**Questions to answer:**
(1) In the patent claims, what does the arbiter connected to the ingress queues control?
(2) List every step of the method for assessing the integrity of a packet flow given in claim 123 of the patent claims.

**Passage to read:**
Start of Block
122. A system as defined in claim 108, wherein each packet is associated with a corresponding one of a plurality of characteristics and wherein said system includes: a plurality of ingress queues, each ingress queue associated with a respective one of the characteristics; an arbiter connected to said ingress queues, for controlling the release of packets from said ingress queues into the switching entity.
123. A method of assessing integrity of a flow of packets through a switching entity, comprising: sending packets from an ingress to the switching entity, the packets including a reference packet sent to the switching entity at a reference instant; - receiving packets from the switching entity at an egress and sending to the ingress an acknowledgement of receipt of packets from the switching entity;
- receiving acknowledgements of receipt of packets from the egress;
- maintaining a current indication of packets for which an acknowledgement of receipt has not yet been received from the egress; - storing a first data element indicative of packets for which an acknowledgement of receipt had not yet been received from the egress at the reference instant;
- maintaining a second data element indicative of packets for which an acknowledgement of receipt from the egress is received between the reference instant and the instant at which an acknowledgement of receipt of the reference packet is received from the egress;
- performing a comparison of the first and second data elements; and
- assessing integrity of the flow of packets on the basis of the comparison.
End of Block
**Data extracts:**
Start of Block
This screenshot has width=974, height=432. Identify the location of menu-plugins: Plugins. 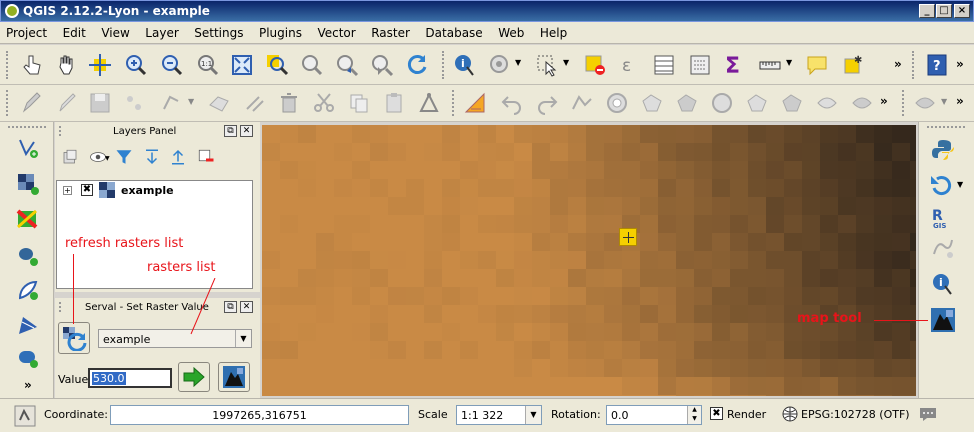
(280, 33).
End of Block
Start of Block
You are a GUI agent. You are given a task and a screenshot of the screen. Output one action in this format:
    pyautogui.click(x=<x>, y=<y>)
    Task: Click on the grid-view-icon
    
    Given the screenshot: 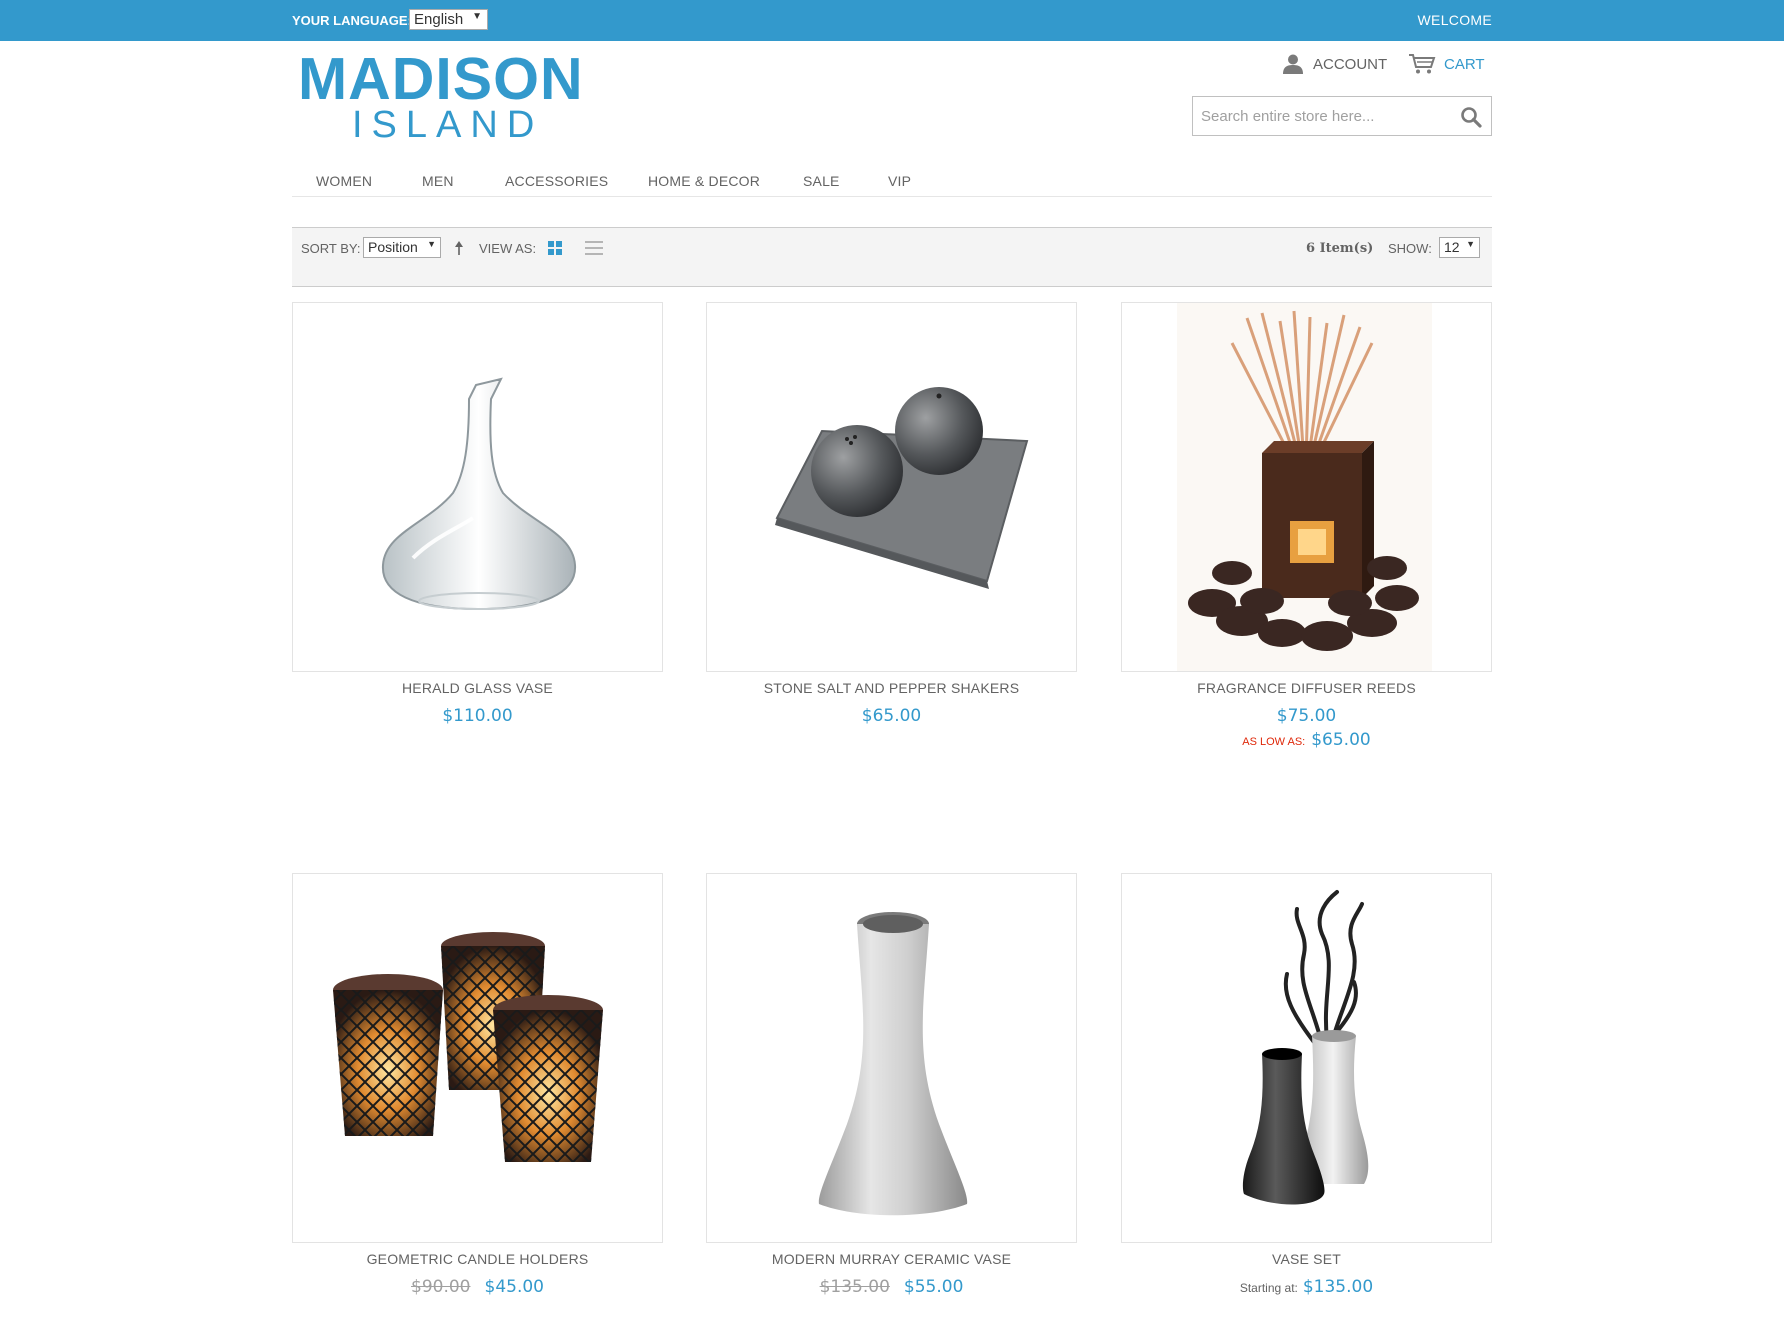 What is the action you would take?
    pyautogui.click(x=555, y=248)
End of Block
**Answers by item number:**
(1) It controls the release of packets from the ingress queues into the switching entity.

(2)
1. Sending packets, including a reference packet sent at a reference instant, from an ingress to the switching entity.
2. Receiving packets from the switching entity at an egress and sending the ingress an acknowledgement of receipt.
3. Receiving acknowledgements of receipt of packets from the egress.
4. Maintaining a current indication of packets whose acknowledgement of receipt has not yet been received from the egress.
5. Storing a first data element indicating the packets still unacknowledged at the reference instant.
6. Maintaining a second data element indicating the packets acknowledged between the reference instant and the receipt of the reference packet's acknowledgement.
7. Comparing the first and second data elements.
8. Assessing the integrity of the packet flow on the basis of the comparison.